_TASK INSTRUCTIONS_: Each line of the data below that includes the string "page" must be copied.

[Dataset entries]
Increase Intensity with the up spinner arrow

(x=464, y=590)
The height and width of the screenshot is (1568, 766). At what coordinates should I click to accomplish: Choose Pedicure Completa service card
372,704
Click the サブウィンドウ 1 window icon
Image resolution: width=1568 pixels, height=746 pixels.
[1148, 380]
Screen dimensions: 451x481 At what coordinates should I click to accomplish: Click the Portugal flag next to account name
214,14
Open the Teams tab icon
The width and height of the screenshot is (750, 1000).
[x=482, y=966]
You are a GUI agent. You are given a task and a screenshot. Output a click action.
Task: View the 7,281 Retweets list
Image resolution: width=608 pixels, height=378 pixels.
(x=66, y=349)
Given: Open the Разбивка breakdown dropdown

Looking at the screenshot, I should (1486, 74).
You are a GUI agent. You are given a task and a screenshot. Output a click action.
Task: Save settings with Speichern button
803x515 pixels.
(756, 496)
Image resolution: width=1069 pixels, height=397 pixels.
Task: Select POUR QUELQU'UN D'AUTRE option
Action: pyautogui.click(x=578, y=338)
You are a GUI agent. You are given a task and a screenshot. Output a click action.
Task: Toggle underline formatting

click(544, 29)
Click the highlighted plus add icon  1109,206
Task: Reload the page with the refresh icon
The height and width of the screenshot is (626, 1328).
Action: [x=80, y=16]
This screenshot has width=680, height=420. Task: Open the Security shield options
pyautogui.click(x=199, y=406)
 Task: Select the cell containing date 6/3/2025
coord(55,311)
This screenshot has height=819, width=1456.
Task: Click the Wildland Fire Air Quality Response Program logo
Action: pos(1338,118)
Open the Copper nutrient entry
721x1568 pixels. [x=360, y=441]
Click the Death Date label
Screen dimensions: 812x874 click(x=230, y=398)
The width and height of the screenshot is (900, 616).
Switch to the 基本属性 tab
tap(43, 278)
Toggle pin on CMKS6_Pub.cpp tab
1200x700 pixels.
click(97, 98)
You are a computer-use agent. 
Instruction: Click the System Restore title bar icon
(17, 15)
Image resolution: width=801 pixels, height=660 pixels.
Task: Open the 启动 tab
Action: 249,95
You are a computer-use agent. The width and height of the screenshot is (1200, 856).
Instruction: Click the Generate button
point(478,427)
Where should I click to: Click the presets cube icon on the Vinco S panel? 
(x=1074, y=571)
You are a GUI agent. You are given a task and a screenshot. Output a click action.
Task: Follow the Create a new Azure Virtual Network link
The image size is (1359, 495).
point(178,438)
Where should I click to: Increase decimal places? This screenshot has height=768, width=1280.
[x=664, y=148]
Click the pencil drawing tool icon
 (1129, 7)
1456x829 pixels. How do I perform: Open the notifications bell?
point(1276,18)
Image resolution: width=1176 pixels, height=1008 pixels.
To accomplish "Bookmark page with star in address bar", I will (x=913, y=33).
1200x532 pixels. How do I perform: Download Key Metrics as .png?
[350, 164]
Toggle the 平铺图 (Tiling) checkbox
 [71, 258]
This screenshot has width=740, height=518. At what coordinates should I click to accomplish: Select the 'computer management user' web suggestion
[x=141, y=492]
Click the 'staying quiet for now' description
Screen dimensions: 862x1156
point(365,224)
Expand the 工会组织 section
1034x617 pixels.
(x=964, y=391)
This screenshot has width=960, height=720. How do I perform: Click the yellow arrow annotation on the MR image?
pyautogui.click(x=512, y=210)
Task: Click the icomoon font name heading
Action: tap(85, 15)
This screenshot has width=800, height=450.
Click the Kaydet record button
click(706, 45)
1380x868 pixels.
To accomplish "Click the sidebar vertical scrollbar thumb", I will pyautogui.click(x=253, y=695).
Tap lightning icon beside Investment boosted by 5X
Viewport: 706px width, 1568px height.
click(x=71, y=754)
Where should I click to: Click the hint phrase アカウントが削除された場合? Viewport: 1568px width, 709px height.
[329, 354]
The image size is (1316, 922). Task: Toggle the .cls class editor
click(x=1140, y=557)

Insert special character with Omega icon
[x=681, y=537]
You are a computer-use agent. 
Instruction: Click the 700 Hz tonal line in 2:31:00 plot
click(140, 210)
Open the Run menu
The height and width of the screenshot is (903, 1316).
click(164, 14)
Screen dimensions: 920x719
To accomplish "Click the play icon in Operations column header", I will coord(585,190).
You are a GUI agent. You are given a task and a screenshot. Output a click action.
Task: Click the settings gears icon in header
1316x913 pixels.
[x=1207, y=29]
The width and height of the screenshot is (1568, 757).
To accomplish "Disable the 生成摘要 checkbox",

_SOLUTION_:
Task: Reload the page with the refresh icon
To accomplish "Bookmark page with star in address bar", I will (x=913, y=33).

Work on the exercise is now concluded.